It all started during a research trip on turtles in the Amazon rainforest led by evolutionary biologist Gabriel Jorgewich-Cohen, the first author of the study explained to AFP.

“When I got home, I decided to register my own animals,” including Homer, a turtle he had owned since he was a child.

Having discovered that they expressed vocal sounds, he recorded those of other species of turtles, using a hydrophone if necessary to pick up their vocalizations in the water.

"All the species that I recorded produced sounds (...) and we then wondered how many other animals known to be dumb produced sounds", continues Gabriel Jorgewich-Cohen, researcher at the University of Zurich.

The study published in Nature Communications identifies fifty species of turtles as well as those of three "very strange animals" known to be mute.

Including the "Lungfish" (a kind of fish called dipneuste in French, equipped with a lung in addition to its gills), and the Cécilies, amphibians having the shape of worms.

The team even recorded the sounds of a rare species of reptile, found only in New Zealand, the Tuatara, the sole survivor of an order that colonized the globe.

All of these animals produce vocal sounds such as a click, chirp or tonal sound, even at rest or just a few times a day, according to the study.

"From the same place"

The researchers combined their findings with data on the evolutionary history of acoustic communications from 1,800 other animal species.

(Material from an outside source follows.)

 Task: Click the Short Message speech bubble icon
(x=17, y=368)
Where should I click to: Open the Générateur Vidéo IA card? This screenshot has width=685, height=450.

They then used a technique called ancestral reconstruction, which calculates the probability of a characteristic common to several species in the past.

"We found that the common ancestor of this group already produced sounds and intentionally communicated using these sounds," says the researcher.

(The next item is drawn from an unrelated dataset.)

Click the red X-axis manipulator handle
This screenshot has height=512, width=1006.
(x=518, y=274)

Scientists until now thought that tetrapods - four-legged animals including turtles - and lungfish evolved separately into forms of vocal communication.

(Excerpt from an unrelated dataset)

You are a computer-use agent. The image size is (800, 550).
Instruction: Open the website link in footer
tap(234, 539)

"But we now show the opposite, they come from the same place", explains the researcher.

This common ancestor lived at least 407 million years ago, during the Paleozoic era, according to the study.

The idea that "acoustic communication arose in a common ancestor of lungfish and tetrapods is interesting and surprising," reports John Wiens, professor of evolutionary biology at the American University of Arizona, to AFP.

But according to him, the authors of the study did not “necessarily make the distinction between what is the production of sounds by animals and what is acoustic communication”.

Yet, as the study's lead author explains, the researchers compared the animals' audio and video recordings to check how well they matched given behaviors.

To ensure that "these sounds are actually used for communication", said Gabriel Jorgewich-Cohen.

Professor Wiens, who published in 2020 a study on the origins of acoustic communication in vertebrates, welcomed these new data concerning new species, while calling for "more rigorous analyzes".